Sukhi Gill, CTO EMEA & HP Fellow
The idea is to gauge innovation value by how excited the business units outside of IT get with the concepts. Conversations are sparked by discussing major disrupters and how to get budget to keep the lights on and innovate.
Case in point, the new Galaxy phone is equivalent computing power to a rack of servers and storage from 2000. How do we get the business to take the "cool" things like incredible hand-held power, pervasive network access, and social media and get them to fund IT to enable those things they want to use to be usable.
Adopting new technologies without a business model to support them is setting yourself up for failure. In most organizations, IT innovation lags behind business, and we're constantly playing a game of catch-up.
So what are the top three disruptors?
Consumerisation of IT, or BYOD as it's more familiarly known in our industry. Start with allowing email access through consumerised devices, then address the mobility challenges of which apps should be allowed, and which should not. Virtualisation and mobile delivery of the core user functions of business applications is where we should focus our attention.
Cloud is continuing to pervade, and the convergence of clouds will make public cloud offerings more appealing. The IT department will have to change, as they are more so brokers of movement to cloud services, and must manage the IT supply chain with extreme diligence.
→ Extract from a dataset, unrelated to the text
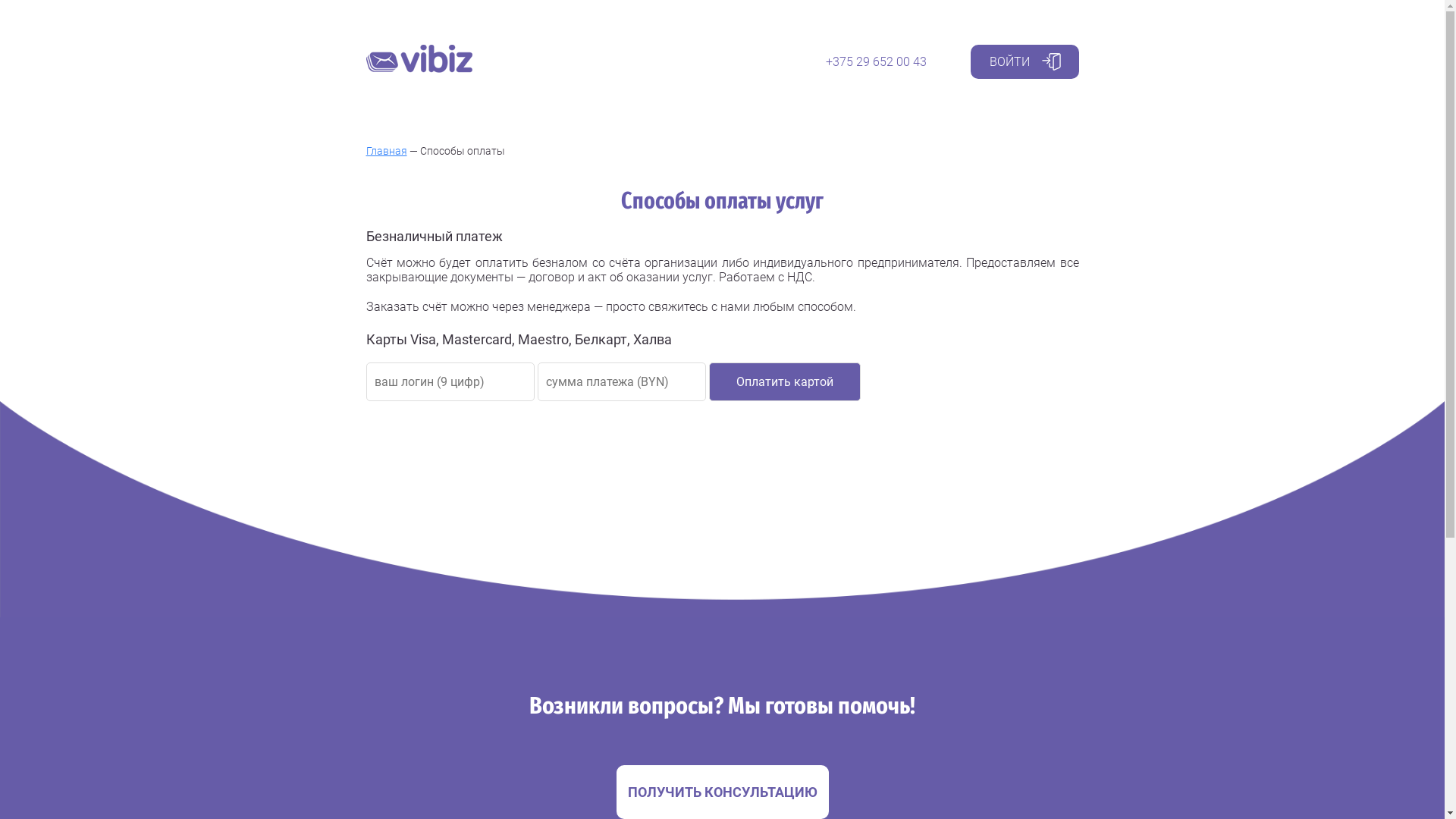
+375 29 652 00 43 Element type: text (875, 61)
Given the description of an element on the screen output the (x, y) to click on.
Big Data and real-time analytics. 85% of organisational data is not formatted in a way that meta-data is available to readily locate and understand the context of the data. We are increasingly forced to understand unstructured data by legislation, and the pure quantity. Sukhi provided the idea of placing sensors in our luggage to track where it is via our mobile devices, where most of the actual information is available, and the technology is all about, but the data isn't used,mor even understood where to be found. This example is how a consumer demand drives business technology change.
If we as IT leaders lead budget conversations with infrastructure upgrades and software revisions, we won't make our case. If we talk about real business problems, and how we can address them with game changing technologies, we are more likely to get the funding needed to balance operations and innovation. Identify the biggest business problems, break down the complexity of the problems, and look for options to solve those components. We must be bold in addressing the disruptive technologies with the business.
Consider writing a business briefing document that poses "what if our competitors did this before us?"
Have an annual budget planning meeting with the business units where you share a roadmap with the business units on how your business could be disrupted, and spark a conversation you've prepared for on how to adapt proactively. Scenario planning is vital, as is holding workshops using demonstrations. As an example, corning.com and hp.com have public domain videos of what the future technologies they are developing are like.
Combine innovation in infrastructure refresh projects.